佐和は言い終わると、桃をじっと見つめた。

この数日間、桃が国内にいる間、佐和は毎日心配でたまらなかった。彼女が心変わりして再び雅彦と一緒になるのではないかと恐れていたのだ。

だから、今回彼は急いで戻ってきたのは、桃が直面している問題を解決するためだけでなく、自分にとっても正当な立場で桃のそばにいる機会を得るためでもあった。

彼は、このタイミングでこんな提案をすることが少し卑怯に感じることもわかったが、それでも構わなかった。

彼は卑怯だと思われても、愛する女性が遠くに離れていくのをただ見ているわけにはいかないと思っていた。

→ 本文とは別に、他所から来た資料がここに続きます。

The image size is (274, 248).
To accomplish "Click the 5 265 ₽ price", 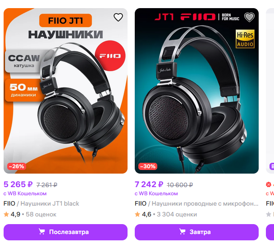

桃は彼の言葉を聞いて唇を噛み締めた。何か言おうとしたが、佐和は再び静かに口を開いた。「桃ちゃん、この件はもうこれ以上引き延ばせない。君が正々堂々としていても、あの連中には何の遠慮もないから、もしも彼らが君の身元を掘り返し続けたら、何が起こるか分からないよ……」

桃は全身を震わせた。確かに、今はインターネットの時代で、彼らが何を見つけ出すかは分からない。万一翔吾の存在が知られたら、どんな問題を引き起こすかもしれない。

もし再び誰かが彼女の大切な子供をネットで攻撃し、翔吾に何か心理的な影響を与えるようなことがあれば、彼女はどうしても許されないだろう。

翔吾も、この件が早く終わることを望んでおり、佐和に賛成の意を示した。「ママ、佐和パパの言う通りにしよう。もうあんな人たちにママを非難させたくない」

翔吾は真剣な顔で言った。彼は以前、夜中にふと起きた際に、佐和とママの話を聞いてしまい、自分が佐和とママの実の子供ではないことを知っていた。その時は幼い心が大きなショックを受けたものだった。

しかし、長い間一緒に過ごしてきたことで、佐和が彼やママをどれだけ大切にしているかをよく理解していた。

彼も佐和が好きで、今この時点で公表すれば、嫌な噂話を解決することができると考えていた。

彼の無責任な実の父親に関しては……

翔吾は軽蔑の表情で口を歪めた。彼が生まれてから、一度もその父親を見たことがないし、養育費のことも論外だった。彼ら母子がどんな問題に直面しても、助けてくれたことは一度もなかった。できる限り遠くにいてほしいと思っていた。

佐和は小さな子供が自分の言葉を支持してくれたのを聞いて、ほっと胸を撫で下ろした。